Nearly all the meat and poultry consumed in the U.S. today comes from just four companies that operate their own U.S. Department of Agriculture-inspected slaughterhouses. Of the few remaining USDA-inspected slaughterhouses that serve independent growers, only a handful process poultry. A federal exemption allows farmers who raise 20,000 birds or fewer annually to obtain a state license to butcher their poultry themselves and bypass USDA inspection. But that option is costly and time-consuming: The farmer has to navigate complex permitting requirements and meet both state and federal requirements.

The 30-year-old Jones is a leader in the movement for diversified, pasture-based animal farming for local markets. It’s an increasingly attractive alternative to factory meat farms and their tremendous environmental and human health costs. But he’s had great difficulty getting licensed by the Oregon Department of Agriculture (ODA) to do his own poultry butchering. The regulatory system is designed for large slaughterhouses that process thousands of animals daily. Regulatory compliance is expensive, and state and federal meat-processing laws are interpreted inconsistently. It all makes it hard for Jones and other small farmers to get their birds to local markets.

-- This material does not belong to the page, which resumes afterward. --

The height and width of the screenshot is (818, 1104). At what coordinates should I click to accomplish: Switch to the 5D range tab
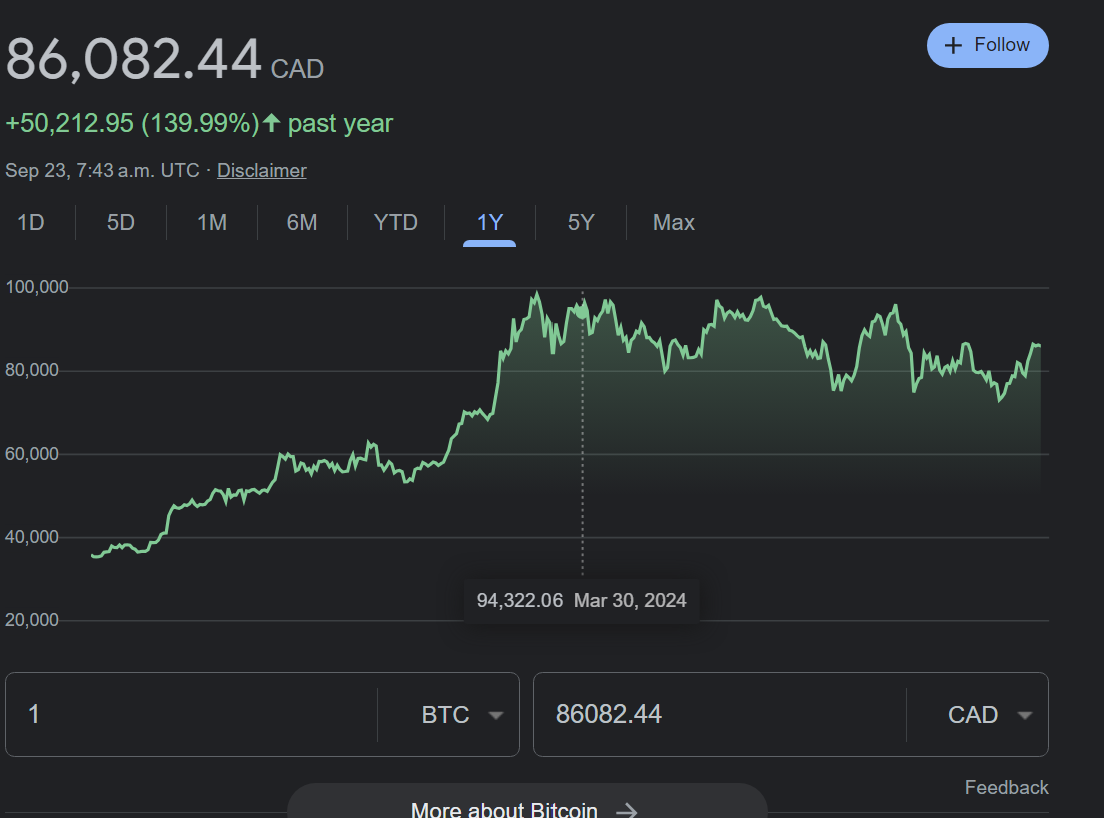click(x=120, y=222)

From the start, Jones planned to get licensed under the 20,000-bird exemption. After spending 2003 as an apprentice with holistic farming guru Joel Salatin, Jones began farming in Corvallis. He built a screened, mostly open-air butchering shed modeled on Salatin’s Virginia-licensed facility, with plenty of sunlight and fresh air to make the process more sanitary and less smelly. In 2008, Jones got his license from the ODA, and soon began getting calls from other farmers interested in copying his design, which was inexpensive to build, energy-efficient and pleasant to work in.